Successive spin-flop transitions of Neel-type antiferromagnet Li$_2$MnO$_3$ single crystal with honeycomb-lattice

TL;DR

This study investigates the magnetic phase transitions of Li$_2$MnO$_3$, revealing two successive spin-flop transitions under high magnetic fields perpendicular to the honeycomb lattice, explained by a mean-field model based on neutron diffraction data.

Contribution

The paper presents the first detailed magnetic phase diagram of Li$_2$MnO$_3$ and introduces a mean-field model explaining successive spin-flop transitions in this Neel-type antiferromagnet.

Findings

Two successive meta-magnetic transitions at ~9 T for fields perpendicular to the ab-plane.

Transitions are absent when the magnetic field is applied within the ab-plane.

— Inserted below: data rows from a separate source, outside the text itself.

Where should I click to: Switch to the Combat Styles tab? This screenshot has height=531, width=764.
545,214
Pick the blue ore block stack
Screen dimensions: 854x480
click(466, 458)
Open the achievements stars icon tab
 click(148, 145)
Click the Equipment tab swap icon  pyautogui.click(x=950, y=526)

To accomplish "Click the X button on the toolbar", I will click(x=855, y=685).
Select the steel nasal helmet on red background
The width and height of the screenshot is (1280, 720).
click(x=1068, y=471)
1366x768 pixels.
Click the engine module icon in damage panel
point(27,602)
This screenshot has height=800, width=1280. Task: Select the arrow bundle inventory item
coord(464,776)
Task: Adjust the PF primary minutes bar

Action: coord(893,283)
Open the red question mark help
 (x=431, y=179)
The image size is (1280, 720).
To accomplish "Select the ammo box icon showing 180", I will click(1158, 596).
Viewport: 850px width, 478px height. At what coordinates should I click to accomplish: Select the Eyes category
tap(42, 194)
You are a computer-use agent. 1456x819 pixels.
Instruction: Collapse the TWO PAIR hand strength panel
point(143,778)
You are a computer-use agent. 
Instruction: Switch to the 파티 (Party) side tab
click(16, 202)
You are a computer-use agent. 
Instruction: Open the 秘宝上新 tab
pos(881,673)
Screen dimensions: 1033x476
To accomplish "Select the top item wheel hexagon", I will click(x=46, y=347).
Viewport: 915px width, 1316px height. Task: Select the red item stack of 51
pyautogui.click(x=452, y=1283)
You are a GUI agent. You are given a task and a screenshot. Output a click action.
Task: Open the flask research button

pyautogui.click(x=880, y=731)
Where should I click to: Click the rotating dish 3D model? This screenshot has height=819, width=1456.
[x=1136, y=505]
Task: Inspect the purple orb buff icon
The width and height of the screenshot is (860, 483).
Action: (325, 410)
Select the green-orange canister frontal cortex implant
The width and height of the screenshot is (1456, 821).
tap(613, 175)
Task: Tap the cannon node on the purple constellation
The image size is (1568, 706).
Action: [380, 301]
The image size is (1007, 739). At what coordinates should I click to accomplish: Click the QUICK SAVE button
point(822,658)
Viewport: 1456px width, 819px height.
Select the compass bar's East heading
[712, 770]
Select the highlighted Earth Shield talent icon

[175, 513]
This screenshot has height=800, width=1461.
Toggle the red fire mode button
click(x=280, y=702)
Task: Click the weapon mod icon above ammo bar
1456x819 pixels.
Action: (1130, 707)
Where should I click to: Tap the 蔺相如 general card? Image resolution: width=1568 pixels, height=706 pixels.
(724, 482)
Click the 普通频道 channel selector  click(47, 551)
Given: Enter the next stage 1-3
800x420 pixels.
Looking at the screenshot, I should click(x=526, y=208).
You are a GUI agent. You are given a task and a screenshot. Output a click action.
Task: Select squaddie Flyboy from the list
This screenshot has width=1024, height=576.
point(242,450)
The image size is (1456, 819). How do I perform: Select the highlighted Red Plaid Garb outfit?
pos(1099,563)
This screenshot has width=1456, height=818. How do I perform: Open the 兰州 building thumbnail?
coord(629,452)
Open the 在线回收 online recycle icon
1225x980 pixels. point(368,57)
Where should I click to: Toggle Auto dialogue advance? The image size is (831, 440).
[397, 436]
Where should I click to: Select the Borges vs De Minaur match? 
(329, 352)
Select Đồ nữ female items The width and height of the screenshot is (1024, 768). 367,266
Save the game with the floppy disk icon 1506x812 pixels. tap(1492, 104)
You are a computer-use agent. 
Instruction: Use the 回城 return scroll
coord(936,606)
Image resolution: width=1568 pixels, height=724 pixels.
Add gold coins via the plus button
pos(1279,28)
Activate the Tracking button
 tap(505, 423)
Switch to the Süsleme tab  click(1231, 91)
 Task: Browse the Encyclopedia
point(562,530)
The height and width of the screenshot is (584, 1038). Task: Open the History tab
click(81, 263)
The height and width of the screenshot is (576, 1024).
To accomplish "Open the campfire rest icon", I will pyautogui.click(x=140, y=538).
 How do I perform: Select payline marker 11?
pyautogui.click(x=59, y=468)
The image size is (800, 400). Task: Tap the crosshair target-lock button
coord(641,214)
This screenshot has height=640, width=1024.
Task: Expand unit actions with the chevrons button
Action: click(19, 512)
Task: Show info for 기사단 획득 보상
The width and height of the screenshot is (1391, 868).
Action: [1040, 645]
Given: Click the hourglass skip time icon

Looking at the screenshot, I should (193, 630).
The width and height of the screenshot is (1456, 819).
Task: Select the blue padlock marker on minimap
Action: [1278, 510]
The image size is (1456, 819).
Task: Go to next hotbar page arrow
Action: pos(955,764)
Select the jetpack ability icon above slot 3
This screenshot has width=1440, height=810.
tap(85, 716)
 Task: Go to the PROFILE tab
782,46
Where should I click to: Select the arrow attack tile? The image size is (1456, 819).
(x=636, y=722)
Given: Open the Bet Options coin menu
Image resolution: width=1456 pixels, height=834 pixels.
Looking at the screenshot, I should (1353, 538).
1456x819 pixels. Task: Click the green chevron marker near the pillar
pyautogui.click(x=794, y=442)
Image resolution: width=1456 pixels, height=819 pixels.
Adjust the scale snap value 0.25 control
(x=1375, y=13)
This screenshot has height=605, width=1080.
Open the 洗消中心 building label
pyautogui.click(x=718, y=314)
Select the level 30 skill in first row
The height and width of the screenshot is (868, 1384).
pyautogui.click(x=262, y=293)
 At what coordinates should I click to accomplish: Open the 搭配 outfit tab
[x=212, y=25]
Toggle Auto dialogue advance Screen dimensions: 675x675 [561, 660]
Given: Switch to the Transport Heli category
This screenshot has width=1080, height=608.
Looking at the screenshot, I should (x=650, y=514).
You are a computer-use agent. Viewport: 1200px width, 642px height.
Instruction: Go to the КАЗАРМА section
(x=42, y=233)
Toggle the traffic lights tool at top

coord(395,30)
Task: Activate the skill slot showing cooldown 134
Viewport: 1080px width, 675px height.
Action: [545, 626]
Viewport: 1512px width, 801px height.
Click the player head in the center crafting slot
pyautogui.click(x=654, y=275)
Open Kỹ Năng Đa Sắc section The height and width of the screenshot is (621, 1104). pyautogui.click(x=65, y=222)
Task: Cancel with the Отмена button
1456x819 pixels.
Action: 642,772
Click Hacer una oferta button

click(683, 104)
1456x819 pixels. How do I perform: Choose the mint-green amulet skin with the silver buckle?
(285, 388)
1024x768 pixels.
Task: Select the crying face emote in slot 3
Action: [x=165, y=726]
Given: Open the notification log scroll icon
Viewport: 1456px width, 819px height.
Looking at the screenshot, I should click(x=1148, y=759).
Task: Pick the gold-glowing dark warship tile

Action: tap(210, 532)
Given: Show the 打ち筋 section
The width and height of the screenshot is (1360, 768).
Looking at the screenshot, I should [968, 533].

A mean-field model successfully explains the observed spin-flop phases.

Abstract

We have carried out high magnetic field studies of single-crystalline Li$_2$MnO$_3$, a honeycomb lattice antiferromagnet. Its magnetic phase diagram was mapped out using magnetization measurements at applied fields up to 35 T. Our results show that it undergoes two successive meta-magnetic transitions around 9 T fields applied perpendicular to the ab-plane (along the c*-axis). These phase transitions are completely absent in the magnetization measured with field applied along the ab-plane. In order to understand this magnetic phase diagram, we developed a mean-field model starting from the correct Neel-type magnetic structure, consistent with our single crystal neutron diffraction data at zero field. Our model calculations succeeded in explaining the two meta-magnetic transitions that arise when Li$_2$MnO$_3$ enters two different spin-flop phases from the zero field Neel phase.